Search the data below for the word "computer" and copy each line that holds it.
Segment Start: Records
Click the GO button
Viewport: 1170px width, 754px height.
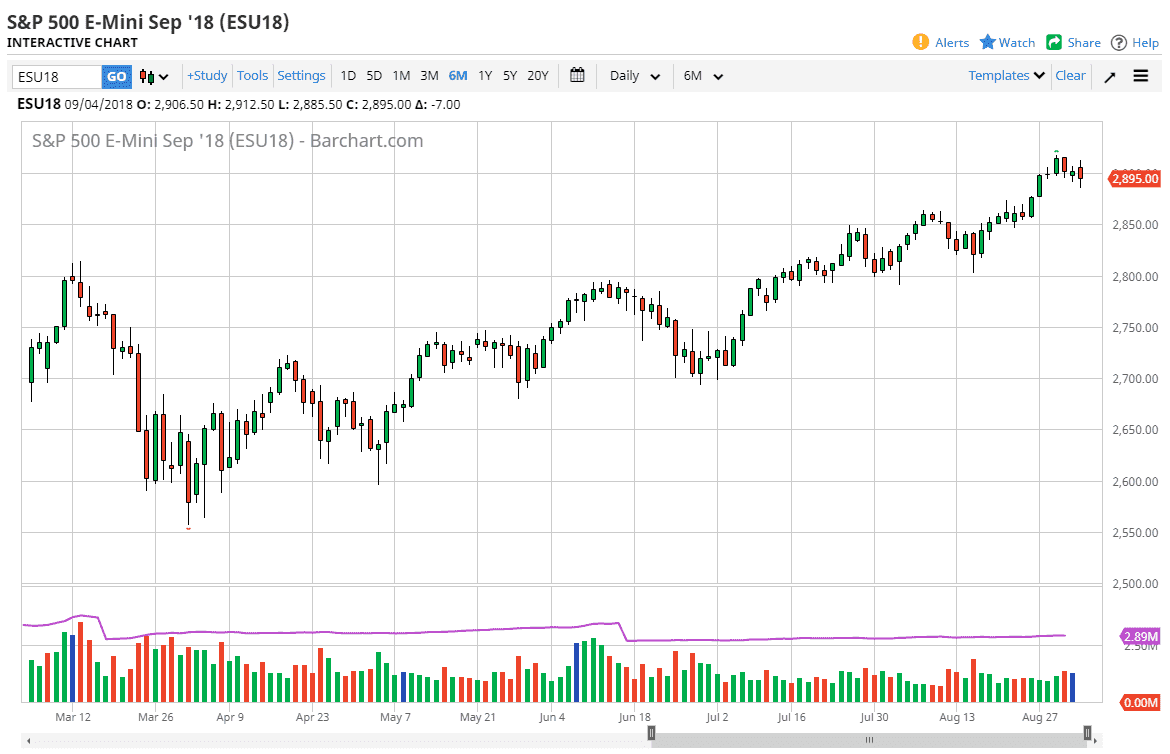point(116,76)
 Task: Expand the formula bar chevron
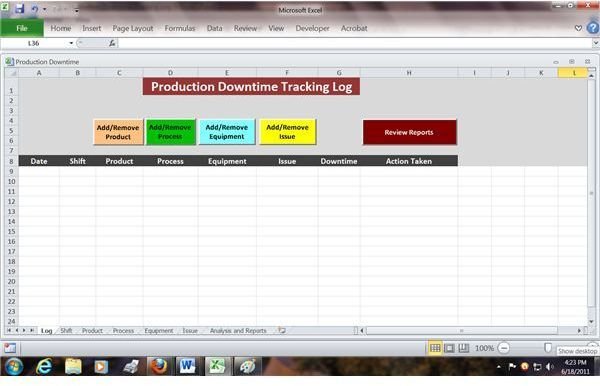tap(596, 43)
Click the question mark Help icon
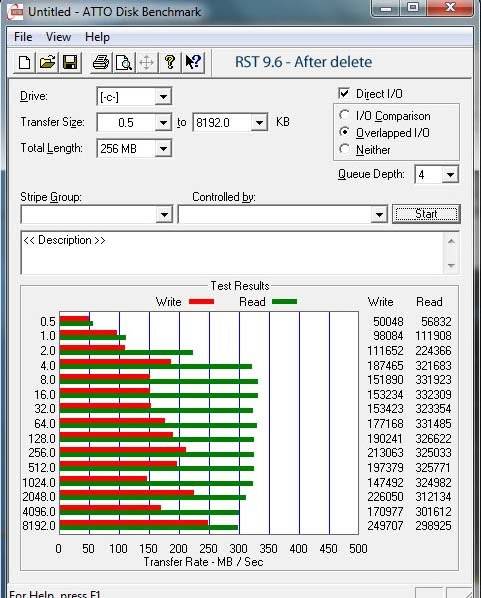 pos(170,62)
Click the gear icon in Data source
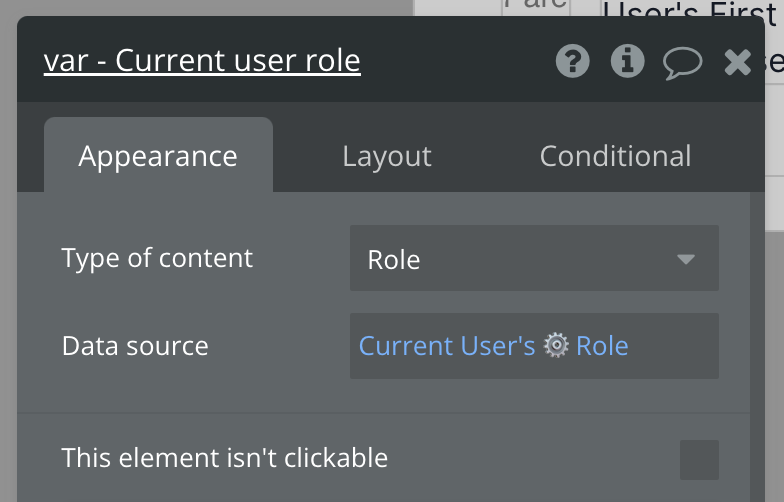 pyautogui.click(x=556, y=346)
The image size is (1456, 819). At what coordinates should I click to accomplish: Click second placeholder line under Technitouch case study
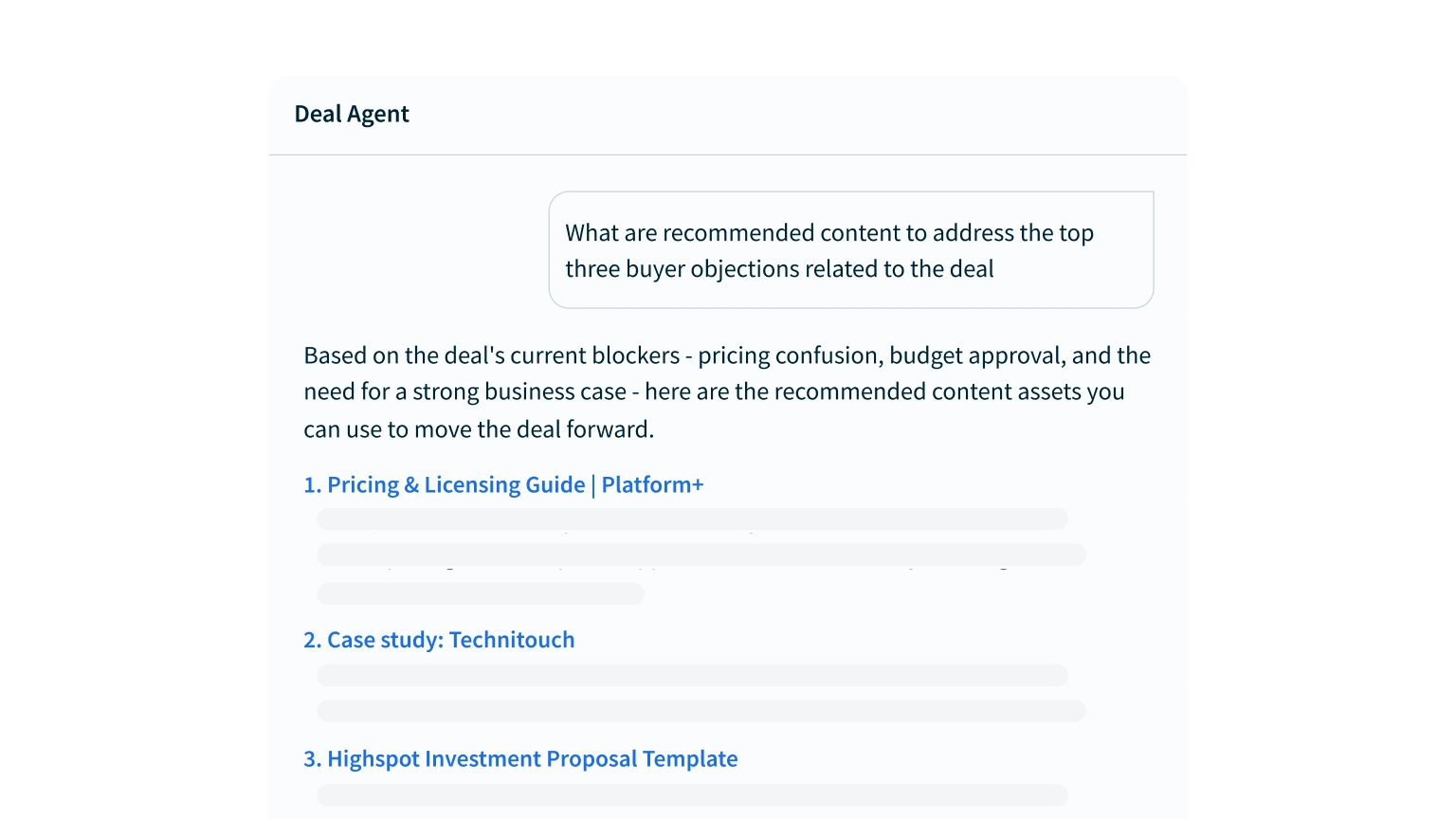click(701, 711)
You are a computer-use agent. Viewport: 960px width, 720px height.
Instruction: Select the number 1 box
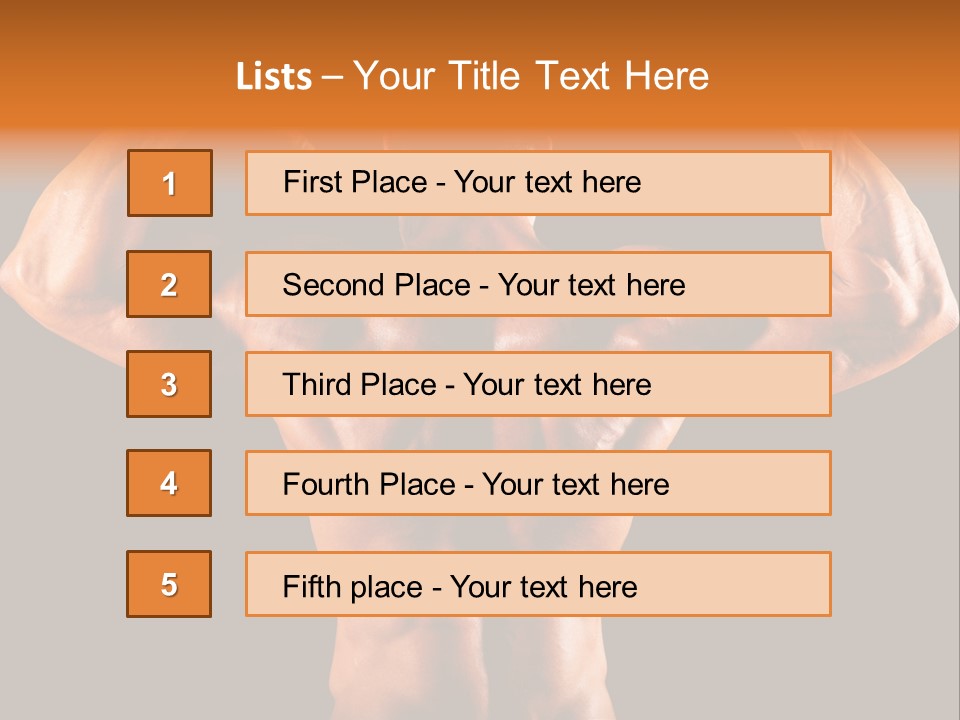(170, 183)
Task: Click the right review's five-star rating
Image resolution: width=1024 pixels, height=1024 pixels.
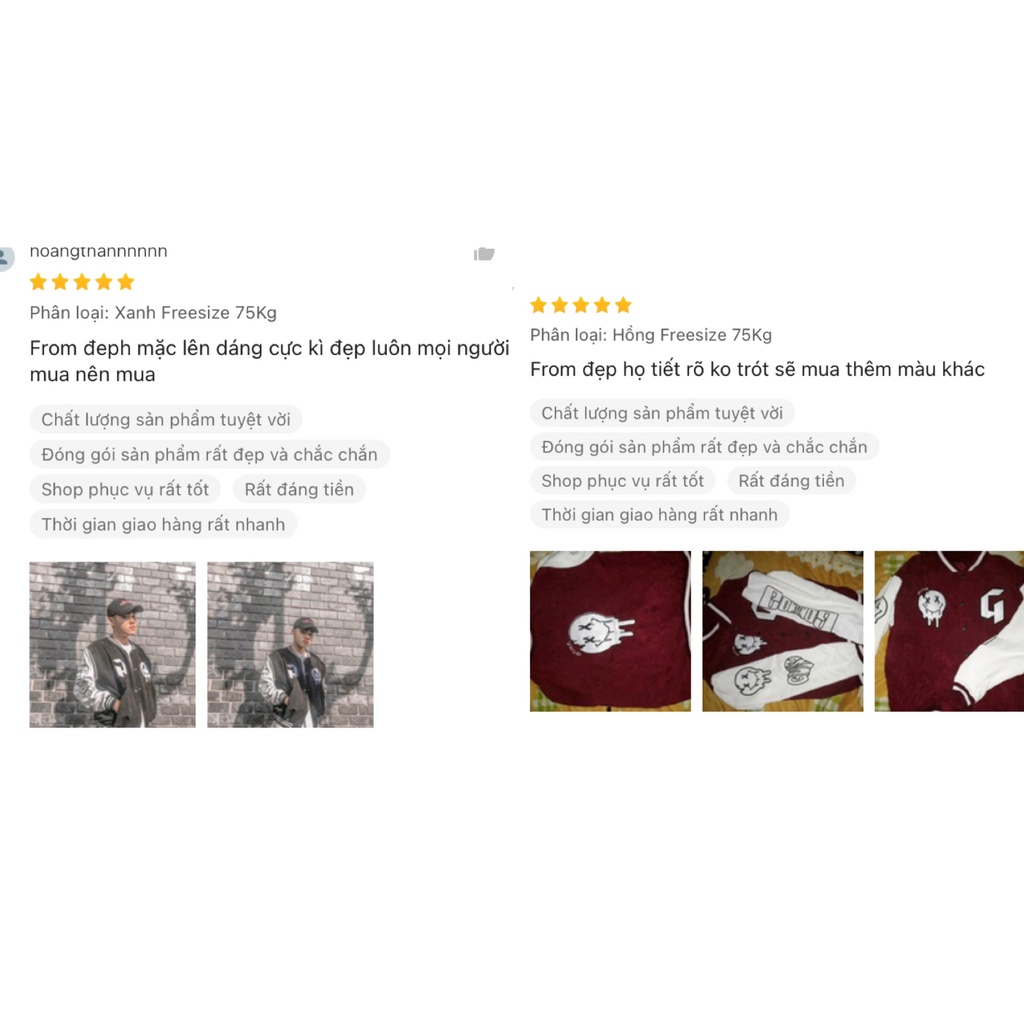Action: [581, 305]
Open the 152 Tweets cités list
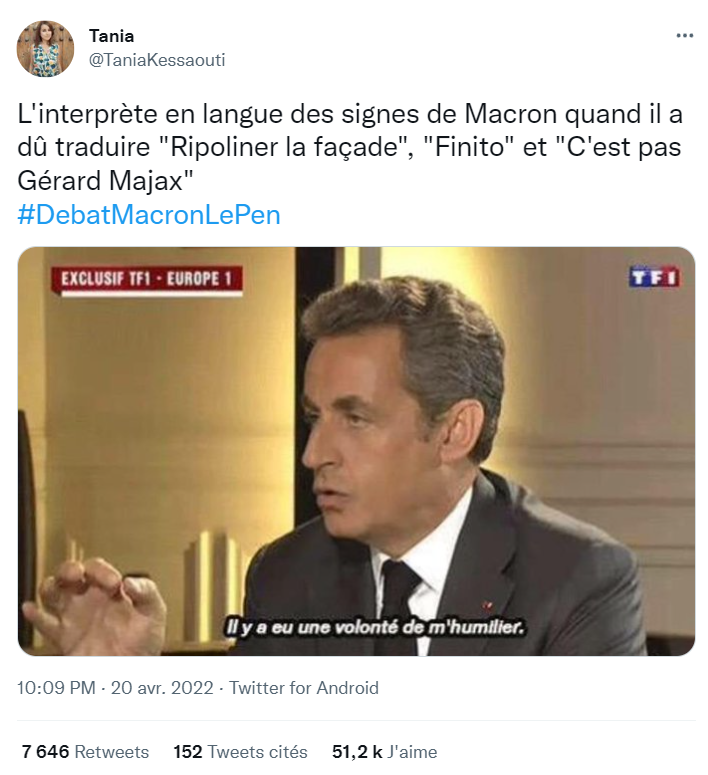 tap(240, 752)
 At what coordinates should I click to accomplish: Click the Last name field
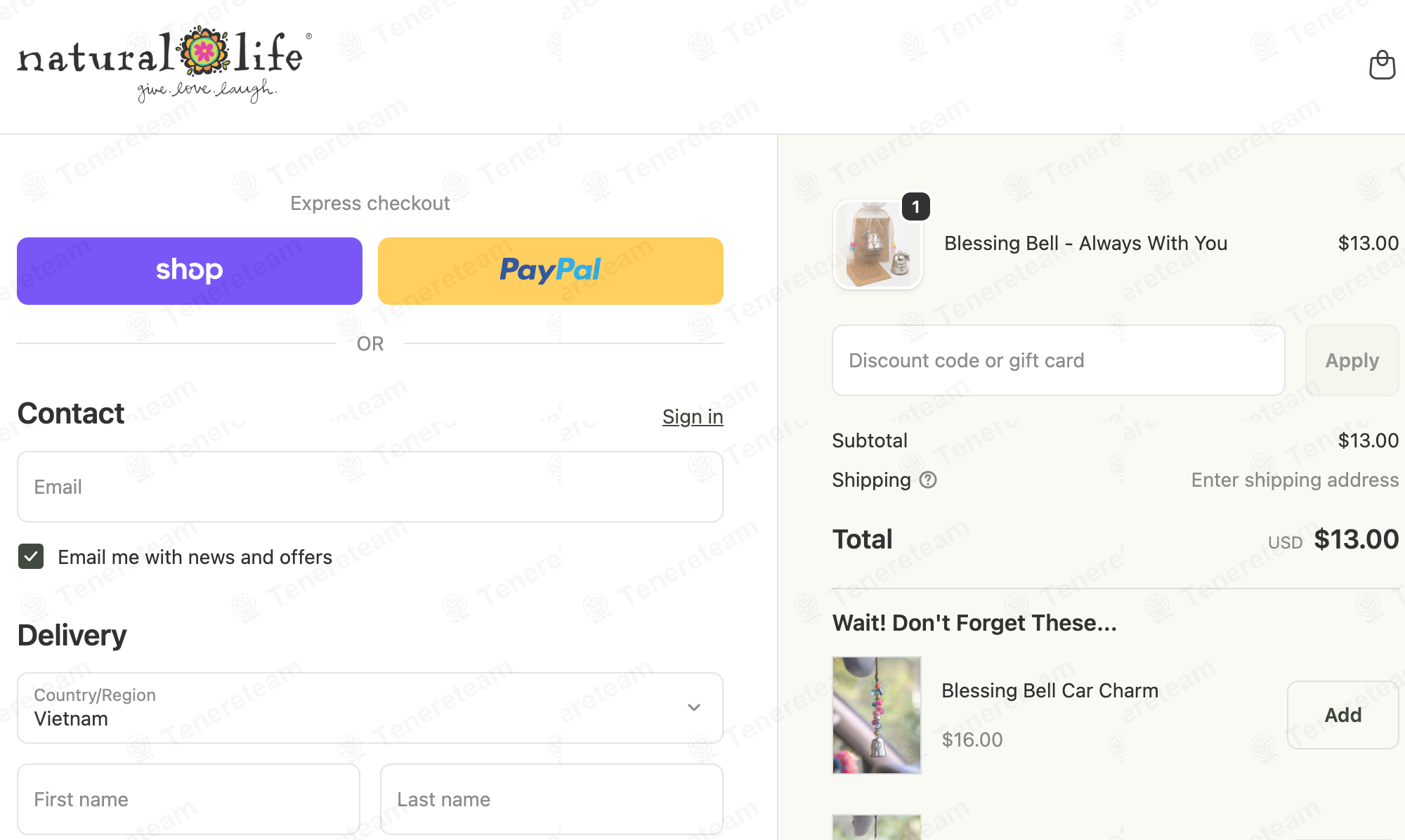[551, 799]
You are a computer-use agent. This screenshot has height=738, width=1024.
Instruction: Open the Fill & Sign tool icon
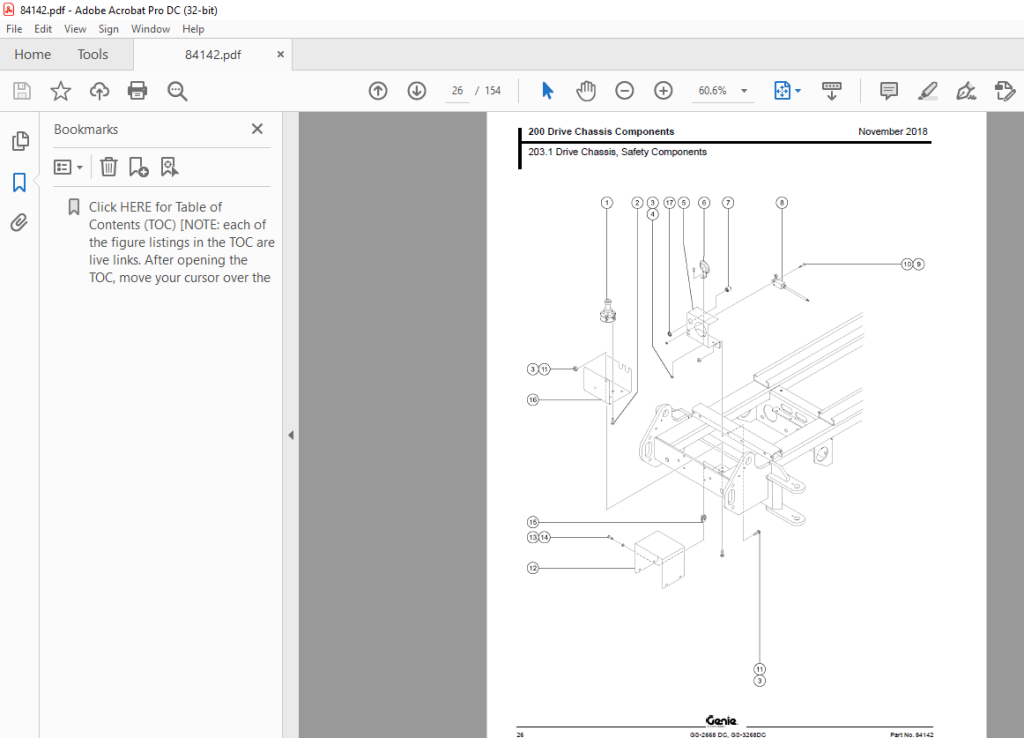tap(966, 91)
Segment End: Records
» **Response to this task**
You are a computer-use agent. Viewport: 960px width, 720px height.
You are a computer-use agent. This screenshot has height=738, width=1024.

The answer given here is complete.